I have contacted DoorBird with that ask and they responded that “currently it is not possible to interact with our peripheral devices like the door chime with our API. However, this feature is on our road map and will be implemented eventually after the A1101 indoor station and the D111 doorstation have been released.” If that happens, this Chime would become super interesting device.

Other than smarthome, for conventional use it would probably help to allow the user to set different chime volumes for the time of the day. Families with small toddlers would surely appreciate that feature. 🙂

And that’s it. If you have any comments, questions or suggestions about usage or what else to try, leave me your comment below. Many thanks.

DoorBird-Door-Chime-front

5 Comments

    • I don’t think so, at least not before they publish an API for the Chime. So far it works the way that it has to register to the DoorBird Intercom in the mobile app.

  • Hi, thank you for the great review. I have a D2102 and I’m trying to connect a standard chime to it. In the manual it seems to suggest this can be done using the “2 pin Jack” on the “soft touch call button” but the diagrams/explanations are very ambiguous. Did you just connect your bell to rel1 or rel2 or did you find another way?

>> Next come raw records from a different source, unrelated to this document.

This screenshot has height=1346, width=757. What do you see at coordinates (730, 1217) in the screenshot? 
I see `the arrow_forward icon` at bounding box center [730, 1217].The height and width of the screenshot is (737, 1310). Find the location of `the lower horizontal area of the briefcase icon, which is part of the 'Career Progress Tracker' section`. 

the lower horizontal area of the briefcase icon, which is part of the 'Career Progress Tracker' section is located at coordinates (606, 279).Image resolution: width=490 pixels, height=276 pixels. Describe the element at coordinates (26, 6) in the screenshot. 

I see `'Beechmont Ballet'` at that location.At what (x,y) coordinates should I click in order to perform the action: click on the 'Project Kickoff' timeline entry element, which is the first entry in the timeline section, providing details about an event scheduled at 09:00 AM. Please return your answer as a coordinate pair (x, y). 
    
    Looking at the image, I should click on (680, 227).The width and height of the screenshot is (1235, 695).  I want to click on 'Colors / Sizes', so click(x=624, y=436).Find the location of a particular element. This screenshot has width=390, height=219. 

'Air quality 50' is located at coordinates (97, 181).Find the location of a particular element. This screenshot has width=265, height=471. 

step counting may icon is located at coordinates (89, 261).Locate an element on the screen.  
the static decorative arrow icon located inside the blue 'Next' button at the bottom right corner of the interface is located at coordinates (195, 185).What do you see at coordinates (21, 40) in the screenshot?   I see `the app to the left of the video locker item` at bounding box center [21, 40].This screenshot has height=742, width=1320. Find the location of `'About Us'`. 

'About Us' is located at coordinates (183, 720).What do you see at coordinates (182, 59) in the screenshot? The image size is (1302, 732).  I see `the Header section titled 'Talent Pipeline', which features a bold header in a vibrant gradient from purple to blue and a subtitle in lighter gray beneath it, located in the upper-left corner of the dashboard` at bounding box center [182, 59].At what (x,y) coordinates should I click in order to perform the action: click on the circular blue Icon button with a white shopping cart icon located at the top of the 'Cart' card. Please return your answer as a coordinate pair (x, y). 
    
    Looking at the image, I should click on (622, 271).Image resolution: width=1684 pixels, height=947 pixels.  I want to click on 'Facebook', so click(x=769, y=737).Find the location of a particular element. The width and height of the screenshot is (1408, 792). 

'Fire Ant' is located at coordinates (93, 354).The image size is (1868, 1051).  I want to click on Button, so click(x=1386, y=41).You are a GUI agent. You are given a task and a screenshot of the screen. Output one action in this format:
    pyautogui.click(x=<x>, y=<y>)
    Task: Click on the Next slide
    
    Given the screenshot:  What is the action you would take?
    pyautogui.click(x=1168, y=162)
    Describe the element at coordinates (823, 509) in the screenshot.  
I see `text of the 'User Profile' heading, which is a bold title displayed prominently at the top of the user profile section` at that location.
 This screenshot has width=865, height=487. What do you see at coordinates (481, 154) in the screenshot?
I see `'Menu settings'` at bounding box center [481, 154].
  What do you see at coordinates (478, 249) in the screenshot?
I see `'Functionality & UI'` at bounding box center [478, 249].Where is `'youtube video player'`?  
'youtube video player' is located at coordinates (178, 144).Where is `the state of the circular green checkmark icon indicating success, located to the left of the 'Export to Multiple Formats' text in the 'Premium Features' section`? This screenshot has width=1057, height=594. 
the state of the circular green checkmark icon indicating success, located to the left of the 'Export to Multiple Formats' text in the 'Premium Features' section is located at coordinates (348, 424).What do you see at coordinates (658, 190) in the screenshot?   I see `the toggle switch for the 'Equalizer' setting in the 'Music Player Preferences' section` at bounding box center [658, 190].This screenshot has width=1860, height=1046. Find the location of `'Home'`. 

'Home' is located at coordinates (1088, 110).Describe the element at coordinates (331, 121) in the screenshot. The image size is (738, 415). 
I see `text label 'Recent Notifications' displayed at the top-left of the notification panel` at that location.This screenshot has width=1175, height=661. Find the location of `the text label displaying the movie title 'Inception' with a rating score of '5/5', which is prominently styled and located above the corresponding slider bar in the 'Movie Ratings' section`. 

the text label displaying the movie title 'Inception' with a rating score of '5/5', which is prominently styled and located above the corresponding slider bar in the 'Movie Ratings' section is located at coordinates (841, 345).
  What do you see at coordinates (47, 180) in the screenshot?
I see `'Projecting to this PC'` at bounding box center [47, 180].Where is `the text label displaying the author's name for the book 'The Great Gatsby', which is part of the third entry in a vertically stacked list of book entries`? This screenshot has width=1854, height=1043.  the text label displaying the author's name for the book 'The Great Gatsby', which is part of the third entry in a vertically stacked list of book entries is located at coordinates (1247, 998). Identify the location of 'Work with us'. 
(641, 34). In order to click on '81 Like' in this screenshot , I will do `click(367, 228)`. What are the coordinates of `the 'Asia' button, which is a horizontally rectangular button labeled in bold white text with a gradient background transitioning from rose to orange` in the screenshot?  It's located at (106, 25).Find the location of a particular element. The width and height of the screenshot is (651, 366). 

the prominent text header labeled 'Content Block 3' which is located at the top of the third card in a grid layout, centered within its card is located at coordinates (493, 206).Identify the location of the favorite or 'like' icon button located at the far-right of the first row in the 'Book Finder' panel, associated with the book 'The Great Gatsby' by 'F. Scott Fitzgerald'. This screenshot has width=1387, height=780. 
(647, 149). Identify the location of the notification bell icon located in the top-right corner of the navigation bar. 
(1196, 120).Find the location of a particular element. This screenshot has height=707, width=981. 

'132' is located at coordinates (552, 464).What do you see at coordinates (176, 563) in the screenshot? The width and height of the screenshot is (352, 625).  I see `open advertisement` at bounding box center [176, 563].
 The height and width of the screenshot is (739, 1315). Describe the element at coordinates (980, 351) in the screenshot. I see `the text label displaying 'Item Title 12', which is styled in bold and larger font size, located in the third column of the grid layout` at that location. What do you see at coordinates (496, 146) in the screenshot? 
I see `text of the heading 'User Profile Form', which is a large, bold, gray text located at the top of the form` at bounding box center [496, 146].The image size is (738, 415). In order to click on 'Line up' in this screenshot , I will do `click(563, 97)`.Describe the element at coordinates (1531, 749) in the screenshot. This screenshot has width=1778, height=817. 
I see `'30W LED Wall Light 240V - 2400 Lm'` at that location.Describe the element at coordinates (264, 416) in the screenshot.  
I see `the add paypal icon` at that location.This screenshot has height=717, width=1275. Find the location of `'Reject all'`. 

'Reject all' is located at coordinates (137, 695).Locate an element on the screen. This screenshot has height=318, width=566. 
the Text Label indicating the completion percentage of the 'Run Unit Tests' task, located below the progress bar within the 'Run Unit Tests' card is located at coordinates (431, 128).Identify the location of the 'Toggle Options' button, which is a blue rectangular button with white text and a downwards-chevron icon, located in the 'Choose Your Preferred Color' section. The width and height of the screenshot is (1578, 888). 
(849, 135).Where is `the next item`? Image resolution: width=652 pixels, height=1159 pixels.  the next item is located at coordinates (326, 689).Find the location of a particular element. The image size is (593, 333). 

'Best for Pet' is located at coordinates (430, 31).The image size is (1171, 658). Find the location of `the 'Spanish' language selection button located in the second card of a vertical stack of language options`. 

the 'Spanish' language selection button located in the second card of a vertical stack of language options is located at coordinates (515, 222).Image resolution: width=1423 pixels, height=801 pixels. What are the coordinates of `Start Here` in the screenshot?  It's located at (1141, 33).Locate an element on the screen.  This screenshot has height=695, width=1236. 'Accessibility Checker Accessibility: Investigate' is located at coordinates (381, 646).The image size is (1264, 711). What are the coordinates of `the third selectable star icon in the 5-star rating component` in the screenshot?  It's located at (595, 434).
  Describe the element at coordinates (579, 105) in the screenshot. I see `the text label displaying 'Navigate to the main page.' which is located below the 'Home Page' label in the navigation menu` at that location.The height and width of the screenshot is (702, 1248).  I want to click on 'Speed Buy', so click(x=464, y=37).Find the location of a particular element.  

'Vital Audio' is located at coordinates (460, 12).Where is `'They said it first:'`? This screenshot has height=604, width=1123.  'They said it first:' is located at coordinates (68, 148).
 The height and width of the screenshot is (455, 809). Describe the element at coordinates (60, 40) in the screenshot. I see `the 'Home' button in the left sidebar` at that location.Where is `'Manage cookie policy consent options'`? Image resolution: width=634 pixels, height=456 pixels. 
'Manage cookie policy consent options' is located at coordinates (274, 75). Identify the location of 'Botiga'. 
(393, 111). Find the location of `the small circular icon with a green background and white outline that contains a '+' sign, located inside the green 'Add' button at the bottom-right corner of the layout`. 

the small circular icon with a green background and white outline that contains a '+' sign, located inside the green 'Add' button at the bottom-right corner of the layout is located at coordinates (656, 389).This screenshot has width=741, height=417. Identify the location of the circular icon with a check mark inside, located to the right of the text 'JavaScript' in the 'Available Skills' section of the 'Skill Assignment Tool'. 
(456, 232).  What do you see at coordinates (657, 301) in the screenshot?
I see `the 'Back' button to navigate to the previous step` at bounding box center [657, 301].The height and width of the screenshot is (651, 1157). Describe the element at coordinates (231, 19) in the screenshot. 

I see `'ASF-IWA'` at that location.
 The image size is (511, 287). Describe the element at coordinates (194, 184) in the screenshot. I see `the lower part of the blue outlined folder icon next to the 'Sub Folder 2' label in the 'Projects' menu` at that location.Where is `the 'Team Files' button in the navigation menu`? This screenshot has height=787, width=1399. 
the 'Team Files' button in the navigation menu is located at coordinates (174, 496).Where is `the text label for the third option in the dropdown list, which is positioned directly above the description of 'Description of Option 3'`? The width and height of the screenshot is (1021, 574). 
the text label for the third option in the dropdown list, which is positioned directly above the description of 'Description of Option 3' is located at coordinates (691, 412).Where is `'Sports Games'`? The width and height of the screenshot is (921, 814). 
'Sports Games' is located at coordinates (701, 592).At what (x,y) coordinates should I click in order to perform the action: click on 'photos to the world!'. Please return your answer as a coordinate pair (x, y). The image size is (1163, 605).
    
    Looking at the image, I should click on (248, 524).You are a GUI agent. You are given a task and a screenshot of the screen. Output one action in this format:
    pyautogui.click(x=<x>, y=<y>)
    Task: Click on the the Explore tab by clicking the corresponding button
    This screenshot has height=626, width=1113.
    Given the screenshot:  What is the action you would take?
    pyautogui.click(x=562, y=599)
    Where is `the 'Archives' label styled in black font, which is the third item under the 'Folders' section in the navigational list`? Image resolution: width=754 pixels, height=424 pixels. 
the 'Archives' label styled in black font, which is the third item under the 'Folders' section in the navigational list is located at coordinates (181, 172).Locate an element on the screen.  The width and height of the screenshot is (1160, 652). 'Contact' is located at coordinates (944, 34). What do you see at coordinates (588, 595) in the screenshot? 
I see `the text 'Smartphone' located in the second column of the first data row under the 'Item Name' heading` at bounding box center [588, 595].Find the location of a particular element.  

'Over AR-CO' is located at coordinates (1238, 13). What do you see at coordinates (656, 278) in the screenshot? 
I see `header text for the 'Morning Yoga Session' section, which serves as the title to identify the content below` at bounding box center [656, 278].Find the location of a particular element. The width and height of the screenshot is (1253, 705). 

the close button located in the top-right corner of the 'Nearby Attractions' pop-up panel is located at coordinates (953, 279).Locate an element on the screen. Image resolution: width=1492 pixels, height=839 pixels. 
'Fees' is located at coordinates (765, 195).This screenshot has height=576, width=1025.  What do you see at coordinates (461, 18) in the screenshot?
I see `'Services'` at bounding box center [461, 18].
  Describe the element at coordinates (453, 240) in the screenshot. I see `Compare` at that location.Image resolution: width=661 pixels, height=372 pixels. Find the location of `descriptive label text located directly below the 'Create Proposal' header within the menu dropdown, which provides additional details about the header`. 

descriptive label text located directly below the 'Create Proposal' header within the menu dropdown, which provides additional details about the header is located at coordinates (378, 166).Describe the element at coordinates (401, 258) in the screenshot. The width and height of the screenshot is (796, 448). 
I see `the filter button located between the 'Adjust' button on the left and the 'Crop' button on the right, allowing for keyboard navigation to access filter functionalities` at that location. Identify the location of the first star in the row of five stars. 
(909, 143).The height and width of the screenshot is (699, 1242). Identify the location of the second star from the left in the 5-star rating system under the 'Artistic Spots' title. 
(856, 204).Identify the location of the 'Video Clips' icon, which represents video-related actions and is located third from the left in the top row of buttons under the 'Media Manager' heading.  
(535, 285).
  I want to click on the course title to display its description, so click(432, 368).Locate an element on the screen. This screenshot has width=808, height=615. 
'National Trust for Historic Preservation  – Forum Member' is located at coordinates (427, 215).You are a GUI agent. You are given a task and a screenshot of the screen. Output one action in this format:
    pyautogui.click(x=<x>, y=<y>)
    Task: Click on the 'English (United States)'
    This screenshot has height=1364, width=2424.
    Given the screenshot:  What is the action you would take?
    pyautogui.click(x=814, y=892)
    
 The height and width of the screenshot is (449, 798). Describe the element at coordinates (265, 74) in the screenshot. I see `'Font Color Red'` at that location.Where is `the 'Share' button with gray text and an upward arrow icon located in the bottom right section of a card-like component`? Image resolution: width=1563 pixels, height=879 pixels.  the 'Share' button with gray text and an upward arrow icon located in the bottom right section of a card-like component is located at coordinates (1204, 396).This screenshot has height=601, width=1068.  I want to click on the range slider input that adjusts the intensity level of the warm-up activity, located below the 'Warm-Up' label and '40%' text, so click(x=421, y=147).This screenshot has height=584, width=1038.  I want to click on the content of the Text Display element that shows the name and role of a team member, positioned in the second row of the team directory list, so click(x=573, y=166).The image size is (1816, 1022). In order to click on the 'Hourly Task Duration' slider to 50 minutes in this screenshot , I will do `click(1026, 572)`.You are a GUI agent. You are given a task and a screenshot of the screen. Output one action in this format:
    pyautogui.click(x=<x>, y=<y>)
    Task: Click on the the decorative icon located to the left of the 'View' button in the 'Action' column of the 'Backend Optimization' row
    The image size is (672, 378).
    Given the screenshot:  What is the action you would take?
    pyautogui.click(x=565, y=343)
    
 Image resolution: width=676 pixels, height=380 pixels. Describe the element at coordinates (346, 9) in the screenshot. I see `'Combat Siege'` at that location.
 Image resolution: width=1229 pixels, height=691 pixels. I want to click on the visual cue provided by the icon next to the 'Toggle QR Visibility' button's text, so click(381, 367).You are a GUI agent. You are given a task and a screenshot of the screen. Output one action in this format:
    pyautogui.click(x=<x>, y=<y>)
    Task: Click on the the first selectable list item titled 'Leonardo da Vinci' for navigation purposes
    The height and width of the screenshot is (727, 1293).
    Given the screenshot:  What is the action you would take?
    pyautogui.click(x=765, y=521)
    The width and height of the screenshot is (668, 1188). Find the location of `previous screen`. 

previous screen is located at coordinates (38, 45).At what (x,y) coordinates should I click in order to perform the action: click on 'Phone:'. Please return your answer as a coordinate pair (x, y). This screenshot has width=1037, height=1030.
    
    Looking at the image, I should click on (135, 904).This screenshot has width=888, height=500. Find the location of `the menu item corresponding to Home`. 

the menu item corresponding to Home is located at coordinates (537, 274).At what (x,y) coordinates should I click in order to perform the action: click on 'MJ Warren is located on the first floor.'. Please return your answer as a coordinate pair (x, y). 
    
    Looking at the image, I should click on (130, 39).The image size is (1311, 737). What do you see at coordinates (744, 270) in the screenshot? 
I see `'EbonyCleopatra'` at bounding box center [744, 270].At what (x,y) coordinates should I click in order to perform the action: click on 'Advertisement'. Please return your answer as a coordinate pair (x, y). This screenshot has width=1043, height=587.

    • For the bell function I am using the connector with the short red cable attached to the back side of the button. There are two terminals (Switch and Bell). Yellow 4 wire cable goes to the unit, and the red 2 wire goes nowhere. This is where you get the button press detected. If you have conventional bell (low voltage 1-24 V, low amps 1 A max) I am sure this will work as described on page 17 in the manual (bell triggered through this potential free contact). This is not for higher voltage chimes! I am using this contact for Loxone digital input to register the button press. No need to use any of the relays integrated REL1, REL2 (even though I have wired the intercom from these terminals as well).